Furnace Battery Backup

August 26th, 2018
battery, power, preparedness
If our power went out that would mean no heat: our furnace burns natural gas but needs electricity to run. We don't have a fireplace or other simple heating backup, and our normal approach if our furnace broke would be electric heaters. I measured our furnace, including circulator pumps, as drawing 1.7-3.6A depending on how many zones were running. This isn't that much... After thinking through options for backup power I decided to build something around a battery.

Components:

  • Battery: 12V 100Ah sealed AGM lead-acid, $170.

  • Charger: NOCO Genius 3.5A smart charger, $60

  • Inverter: 300W 12V pure sine, $47 (warning: read on)

  • Meter: voltage/current meter, $19

Total cost, with tax and shipping, $300.

The inverter came with aligator clips for attaching to the battery, and for attaching the meter I used wire I already had (which is find because that wire carries almost no current). I hooked up the heating system to it, turned up a thermostat, and it worked!

Unfortunately I was seeing much more power draw than I had expected:

234 Watts

I realized that the very low values I'd written down must have been in Amps not Watts, off by a factor of 120 (the voltage). Which means my runtime calculations (days on a single 100Ah battery!) were way off.

Making things more disappointing, while the inverter was rated for 300W (600W surge) after a few minutes voltage dropped and it turned itself off. I tried again, same pattern:

86 Volts

I returned the inverter and bought a new one with higher ratings: 500W and 4.4 stars:

Total cost, with tax and shipping is now, $350.

When the new inverter came I hooked it up and everything looked good. Here it is with two thermostats turned on and during the part of the boiler's cycle when the fan is running:

269W

Power draw is a bit higher in Volt-Amps, telling us the power factor isn't perfect:

292VA

Voltage dropped from 118V with just the meter to 116V with the whole thing, and stayed steady there:

116V

And here's what it looks like leaving the battery:

309W at battery

Dividing 269W at the output by 309W from the battery says the inverter is operating at 87% efficiency, which is within its documented range (85-90%).

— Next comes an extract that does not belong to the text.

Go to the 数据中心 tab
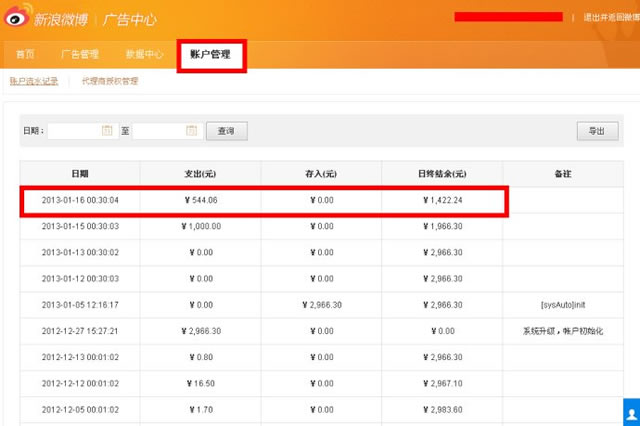The width and height of the screenshot is (640, 426). pyautogui.click(x=144, y=54)
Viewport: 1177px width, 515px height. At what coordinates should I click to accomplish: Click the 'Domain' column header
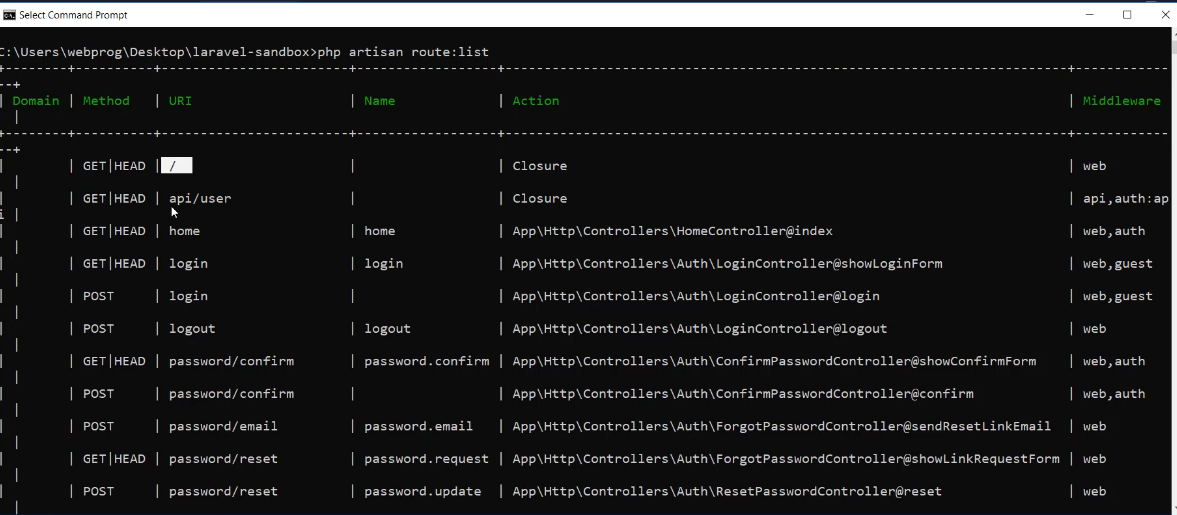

I only ran it for about ten minutes: it's summer and I don't want to heat up the house. The next test will be when it's cold out, and then I'll want to see how long I can run on a full battery. It looks to me like we'll only get a few hours on the battery.

In general our heating system is optimized for conserving fuel, not electricity. This means it runs the pumps constantly when trying to heat the house. Which at $0.22/kWh is totally the right balance! But I think if we were trying to conserve power it would make sense to run it until the radiators were warm and then turn it off for a while, repeating every time they cooled down. Still it might make sense to get another battery or maybe a generator. Still kicking myself for misreading the meter and not realizing how much power I needed to budget for.